____ RECORD EXCERPTS

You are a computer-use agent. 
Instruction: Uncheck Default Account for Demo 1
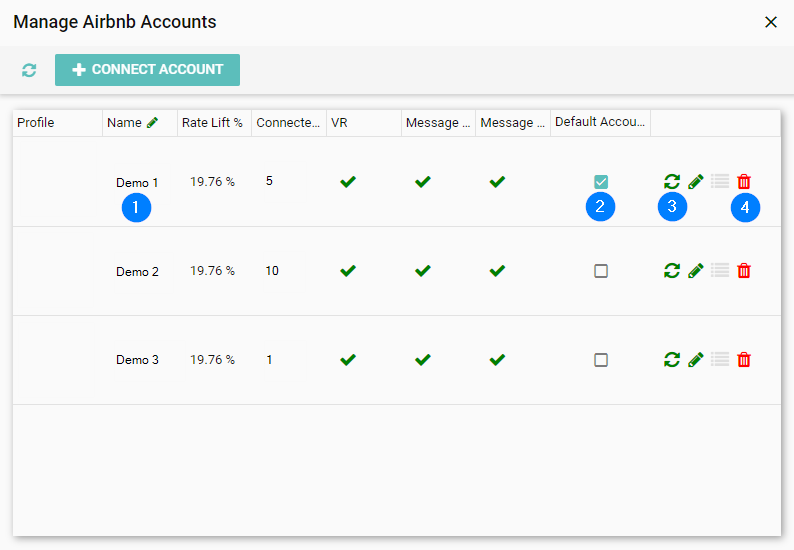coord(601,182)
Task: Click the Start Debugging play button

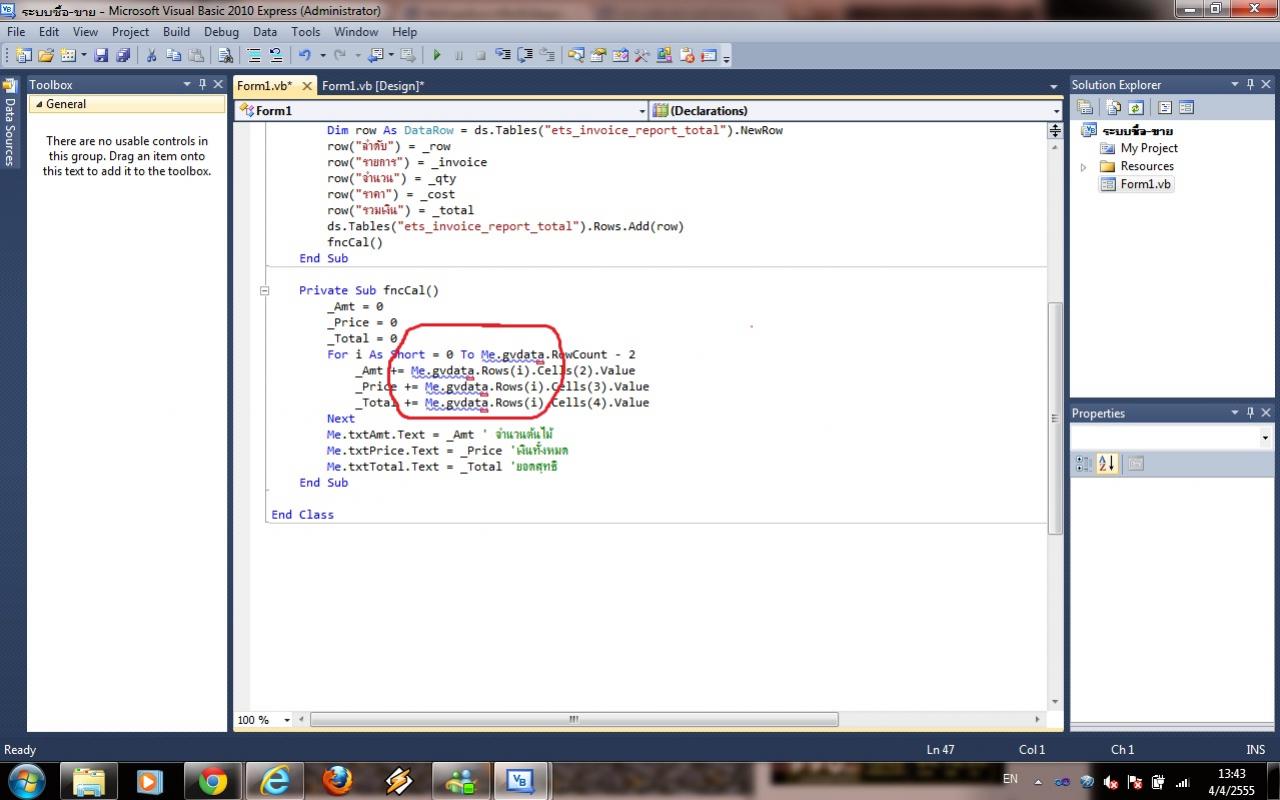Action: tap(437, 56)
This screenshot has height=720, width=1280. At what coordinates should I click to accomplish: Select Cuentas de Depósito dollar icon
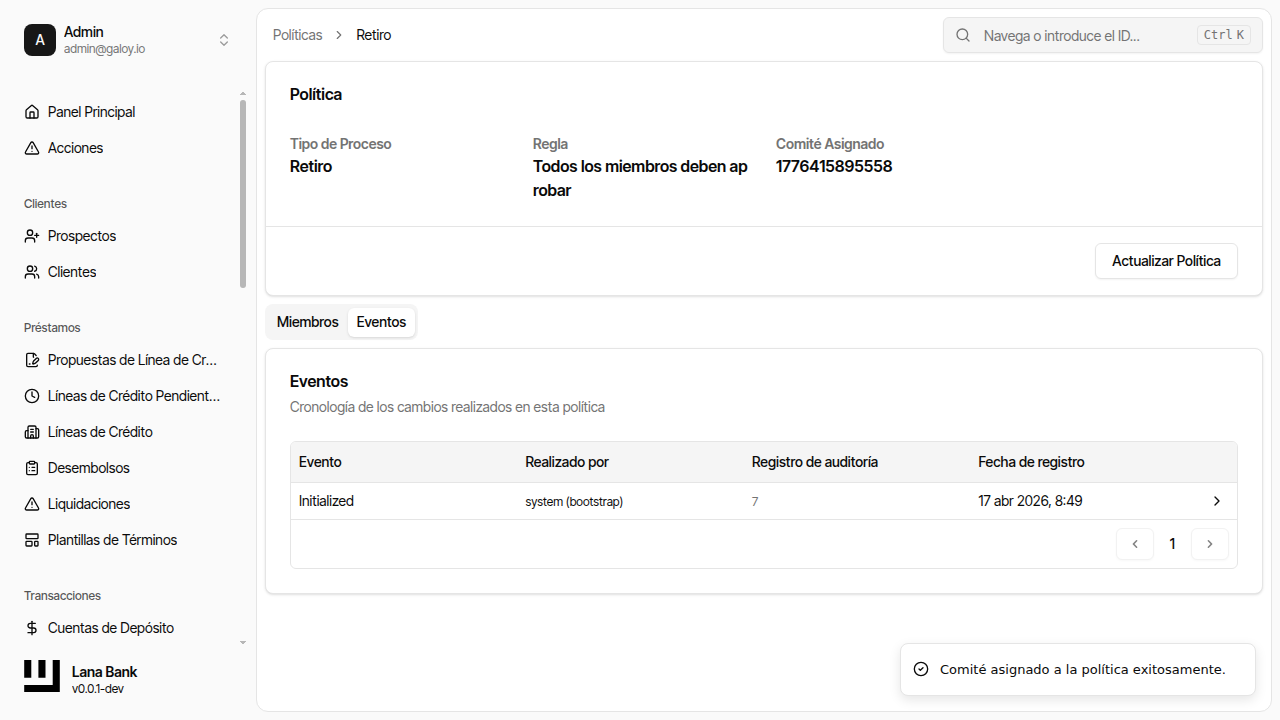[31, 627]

________

# [TASK]
Where the data contains an image, skip the image and copy everything else exactly as it appears.

# [RESULT FOR THIS TASK]
You are a computer-use agent. 
Instruction: Uncheck Default Account for Demo 1
coord(601,182)
Task: Click the Start Debugging play button

Action: tap(437, 56)
This screenshot has height=720, width=1280. At what coordinates should I click to accomplish: Select Cuentas de Depósito dollar icon
[31, 627]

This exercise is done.